Marie Colvin, 56, worked as foreign correspondent for Britain's Sunday Times. She spent more than two decades searching the globe for human tragedies, so the world could find out about them.

Her mother, Rosemarie Colvin, said she never questioned her daughter about the dangers of her calling.

"It would have been the most useless conversation you could have had with my daughter," said Rosemarie Colvin. "From the time she was a little child, she was committed to doing things that were important. She was only a teenager when she marched in the civil rights movement [in Washington]. She was always a committed person."

Colvin was known for her work focusing on the plight of women and children in war, as well as the eye patch she wore after she was injured covering the conflicts in Sri Lanka in 2001.
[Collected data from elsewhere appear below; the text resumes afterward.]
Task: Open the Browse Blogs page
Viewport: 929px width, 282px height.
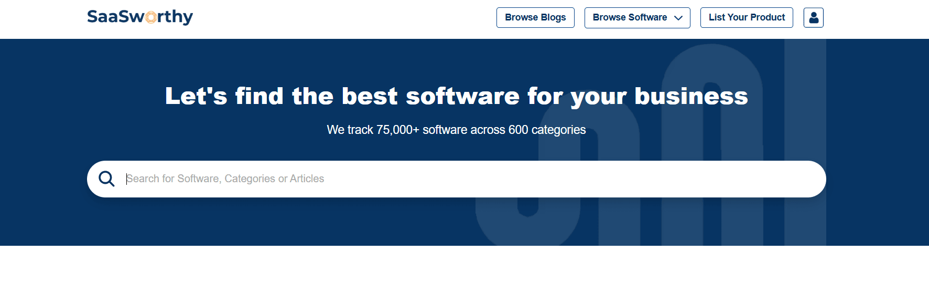Action: click(x=535, y=17)
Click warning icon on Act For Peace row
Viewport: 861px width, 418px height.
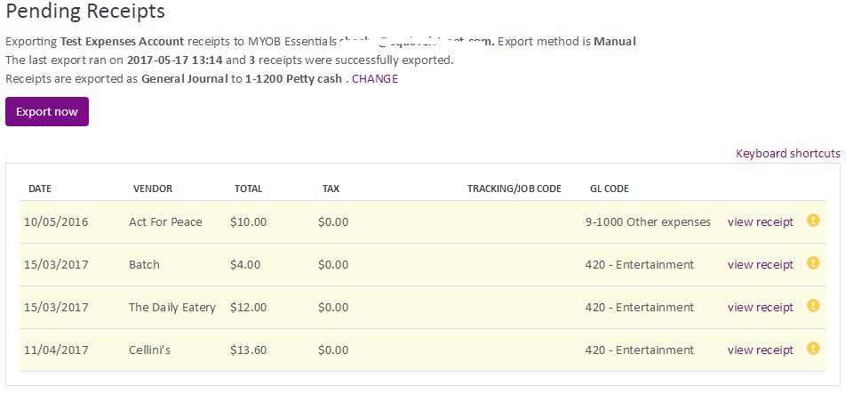(x=813, y=221)
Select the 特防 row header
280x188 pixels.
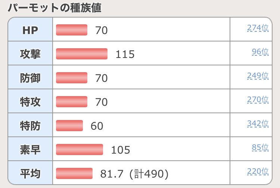coord(30,126)
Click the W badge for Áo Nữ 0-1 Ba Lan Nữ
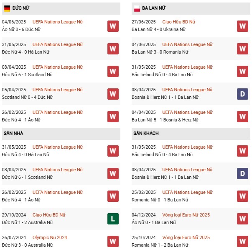The image size is (252, 250). point(242,219)
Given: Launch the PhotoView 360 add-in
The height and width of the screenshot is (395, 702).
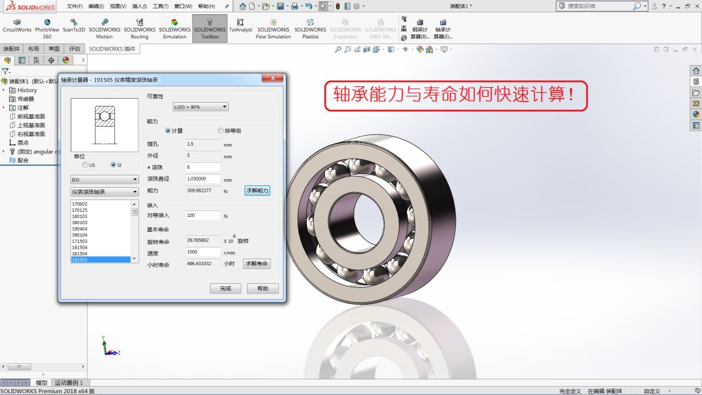Looking at the screenshot, I should (47, 29).
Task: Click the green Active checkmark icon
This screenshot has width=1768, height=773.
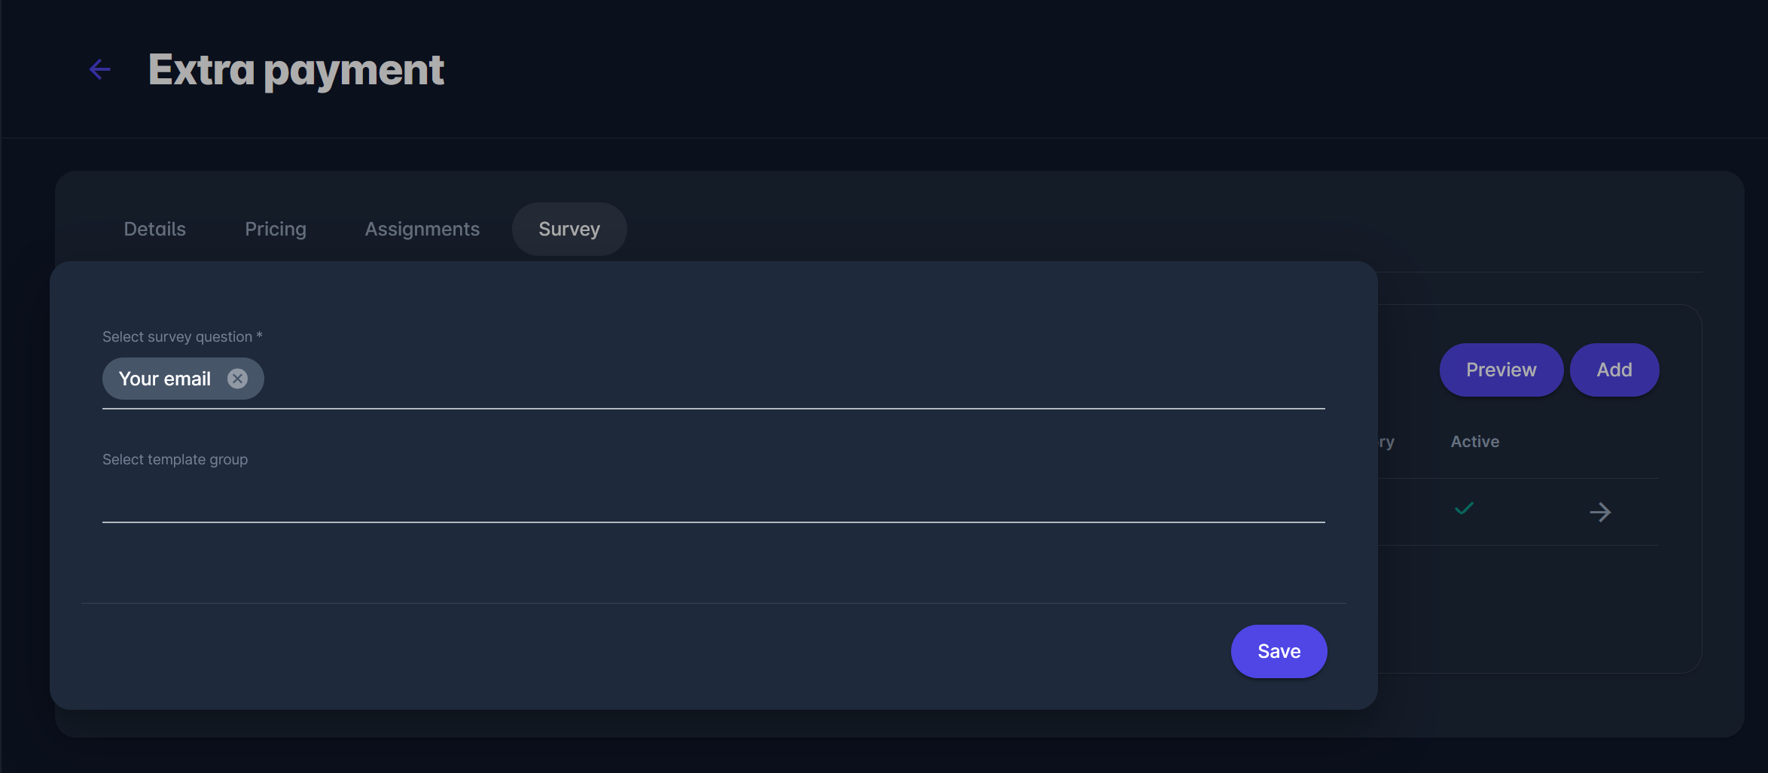Action: click(x=1464, y=510)
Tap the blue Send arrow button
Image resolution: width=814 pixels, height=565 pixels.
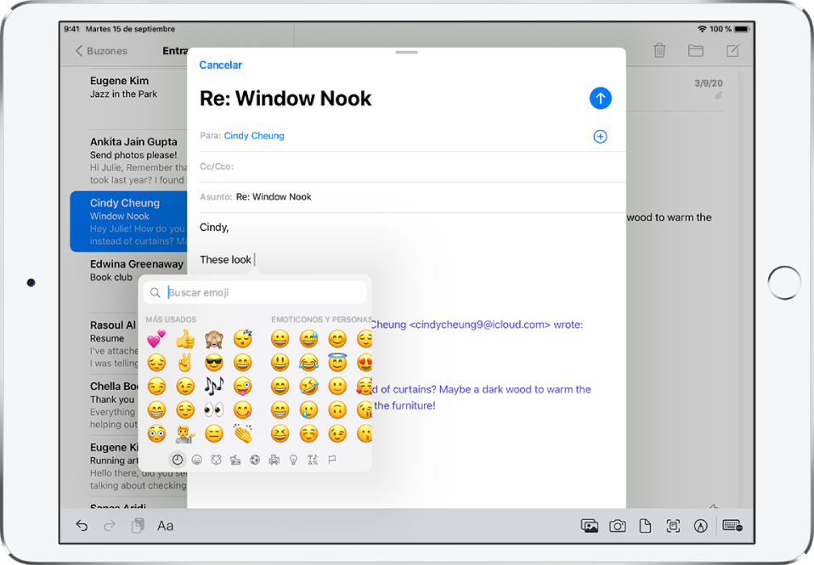[601, 98]
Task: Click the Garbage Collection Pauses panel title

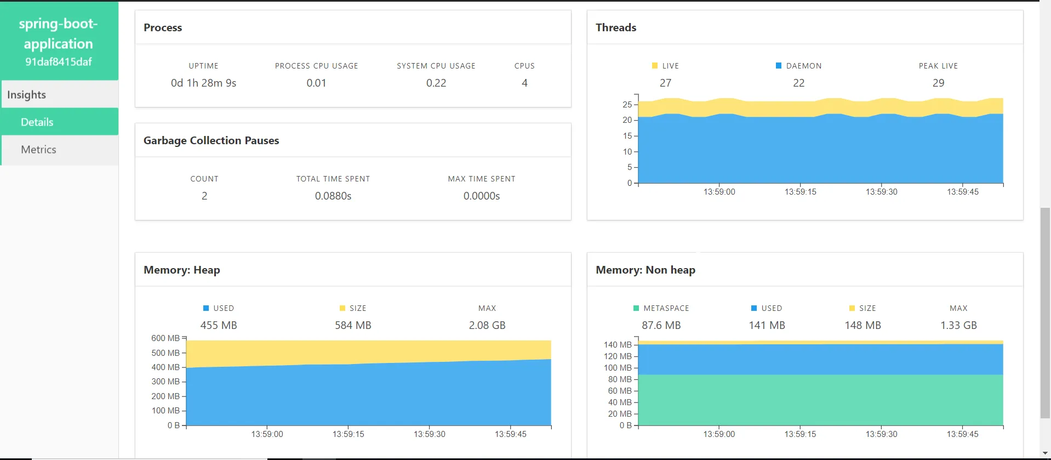Action: pyautogui.click(x=211, y=140)
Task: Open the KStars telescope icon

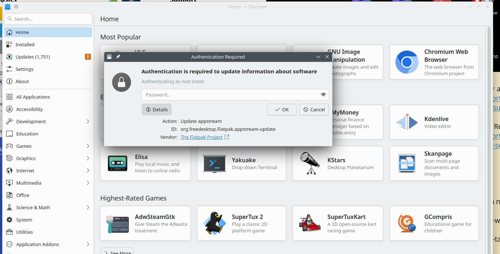Action: click(310, 163)
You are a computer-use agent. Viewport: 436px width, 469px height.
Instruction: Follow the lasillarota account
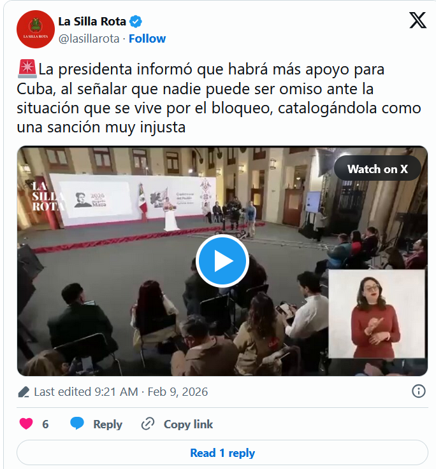[147, 39]
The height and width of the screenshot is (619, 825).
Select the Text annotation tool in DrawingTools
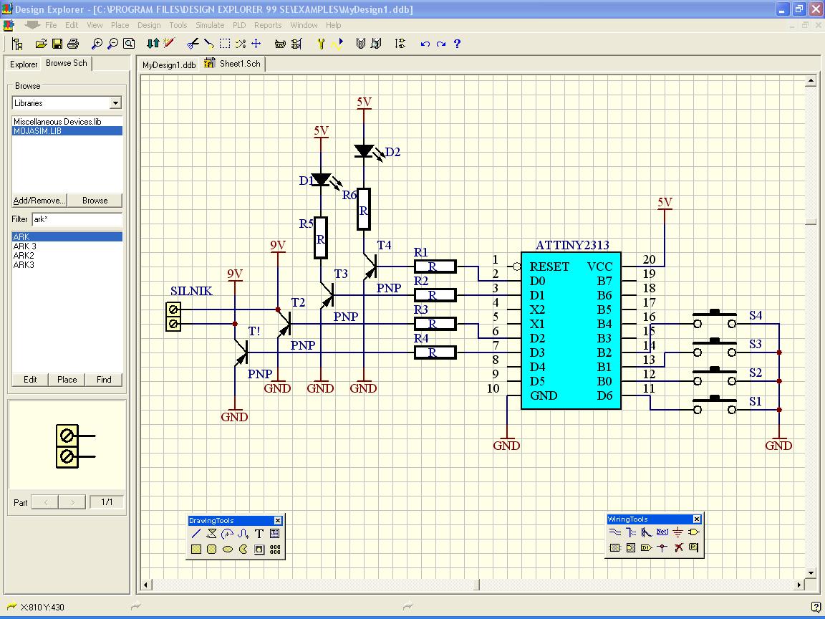[x=259, y=534]
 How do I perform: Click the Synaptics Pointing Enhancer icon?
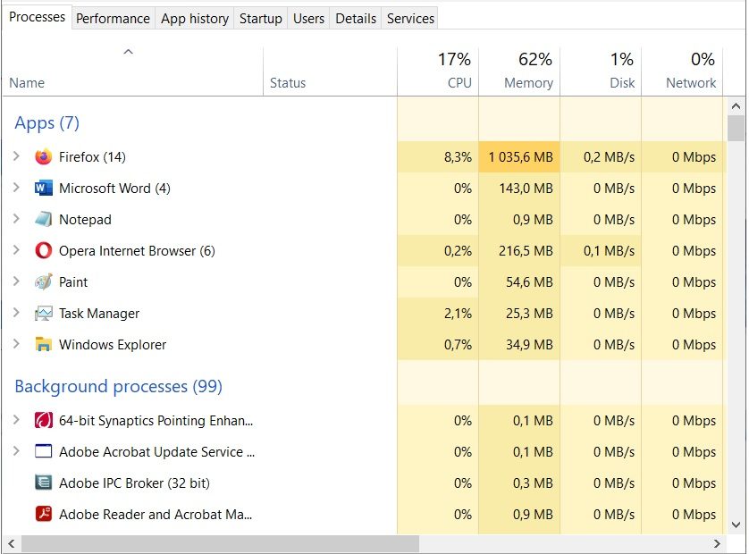tap(43, 421)
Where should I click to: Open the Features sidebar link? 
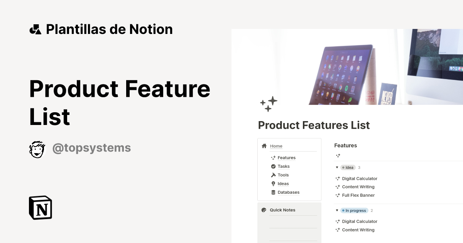coord(286,158)
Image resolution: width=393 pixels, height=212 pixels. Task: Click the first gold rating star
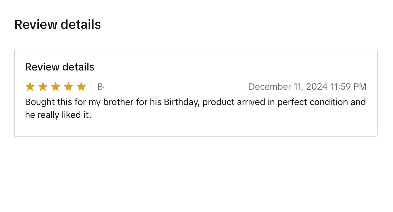30,86
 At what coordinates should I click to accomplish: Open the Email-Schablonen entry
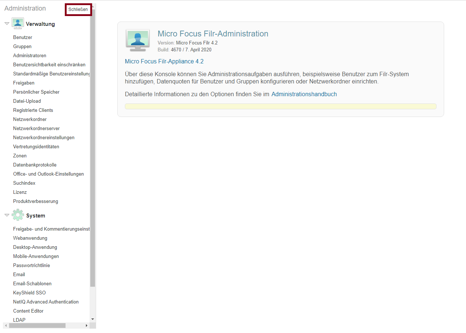point(32,284)
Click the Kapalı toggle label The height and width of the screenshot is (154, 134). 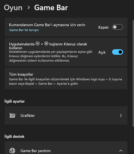coord(104,27)
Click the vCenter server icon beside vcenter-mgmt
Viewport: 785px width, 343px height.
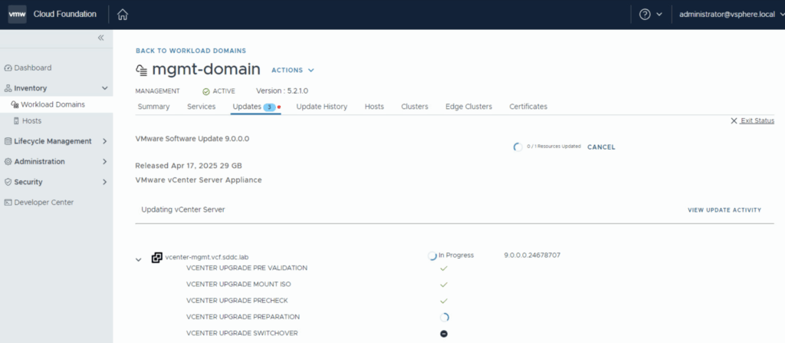(x=156, y=257)
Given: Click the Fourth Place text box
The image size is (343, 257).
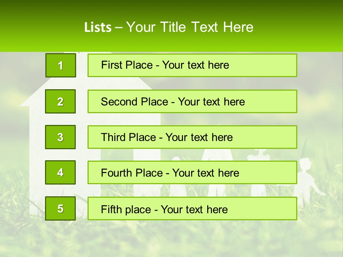Looking at the screenshot, I should coord(192,173).
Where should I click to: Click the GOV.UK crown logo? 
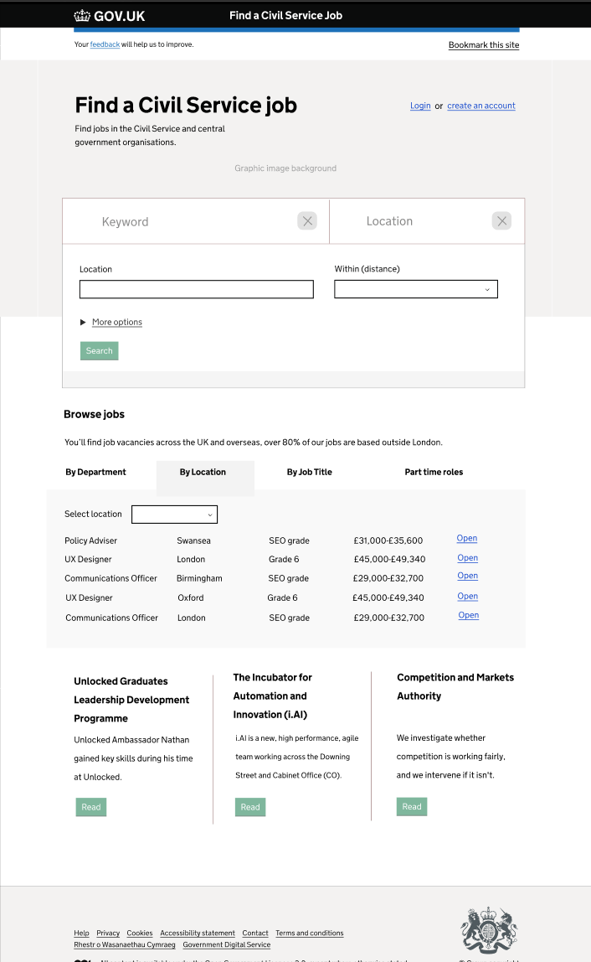pos(82,15)
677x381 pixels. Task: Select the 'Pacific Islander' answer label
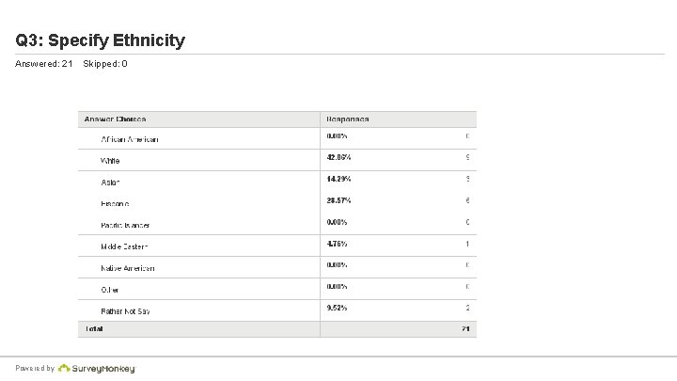tap(126, 225)
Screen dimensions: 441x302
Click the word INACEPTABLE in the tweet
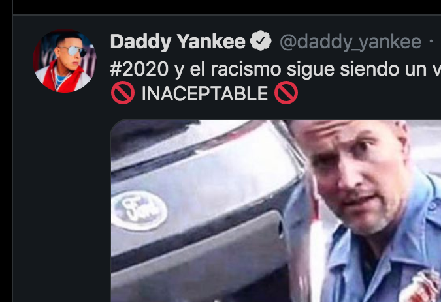tap(204, 93)
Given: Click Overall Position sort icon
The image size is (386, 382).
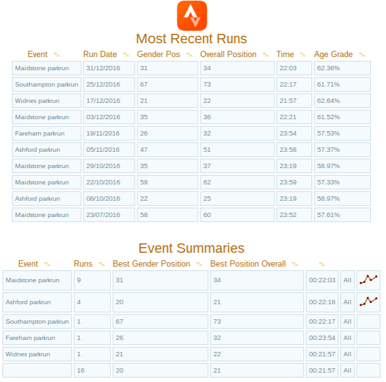Looking at the screenshot, I should [266, 55].
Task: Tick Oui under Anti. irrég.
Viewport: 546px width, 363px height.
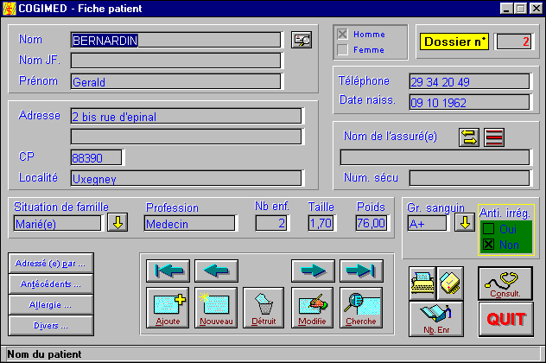Action: pos(488,229)
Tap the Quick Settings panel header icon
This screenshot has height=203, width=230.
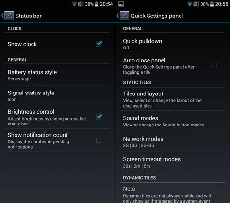pyautogui.click(x=124, y=16)
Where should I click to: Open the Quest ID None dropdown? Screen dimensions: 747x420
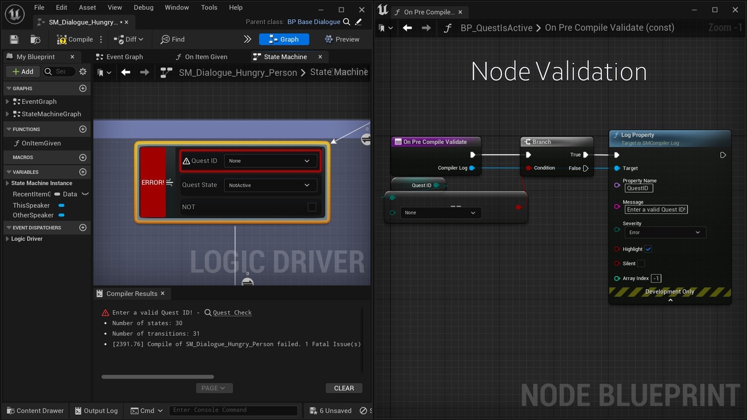point(271,160)
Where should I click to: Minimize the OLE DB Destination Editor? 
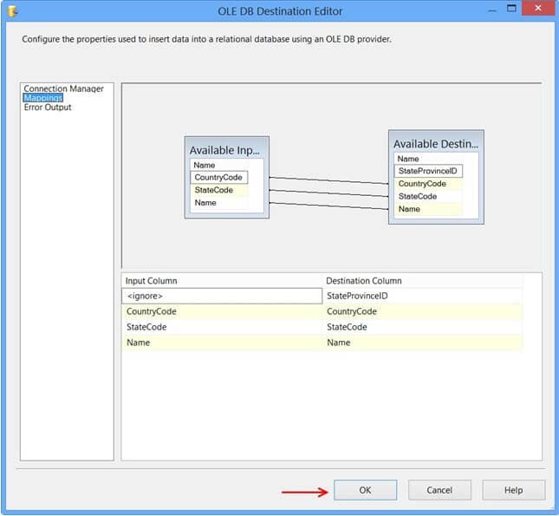coord(483,10)
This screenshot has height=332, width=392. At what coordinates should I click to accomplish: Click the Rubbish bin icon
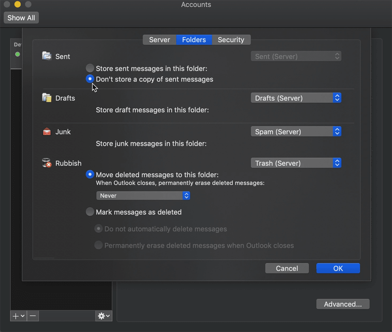point(46,163)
She snuck into Syria and found Syrian gunners pounding an opposition stronghold in the besieged city of Homs.

The shelling killed Colvin and a French photojournalist, Remi Ochlik, who are two of 74 deaths reported Wednesday in Syria.

This week she reported on watching a baby die from the shelling, calling "it absolutely horrific."

"That baby is going to cause more people to think what is going on? Why is no one stopping this murder?" Colvin said in a phone interview with CNN shortly before her death.

Ann Cooper, a Columbia University professor of journalism who spent years as the executive director of the Committee to Protect Journalists, says war correspondents are needed for first hand-reliable and independent reporting, and that sources involved in a conflict have an agenda.

"She clearly wanted to get this story out there. She wanted to put it in our faces and make us understand people are dying here and we're all just going on about our business. She just wasn't going to let that happen," said Cooper. "If it does help draw some more attention, I don't see a downside to that."

According to Reuters, French President Nicolas Sarkozy has called the death of Colvin and Ochlik an assassination and Marie Colvin's editor said that is entirely possible.

Reacting to Colvin's death, the White House called Syrian President Bashar Assad's regime "brutal" and Sarkozy said the Assad era has to end.

The United Nations estimated in January that Syrian President Assad's repression had killed 5,400 people.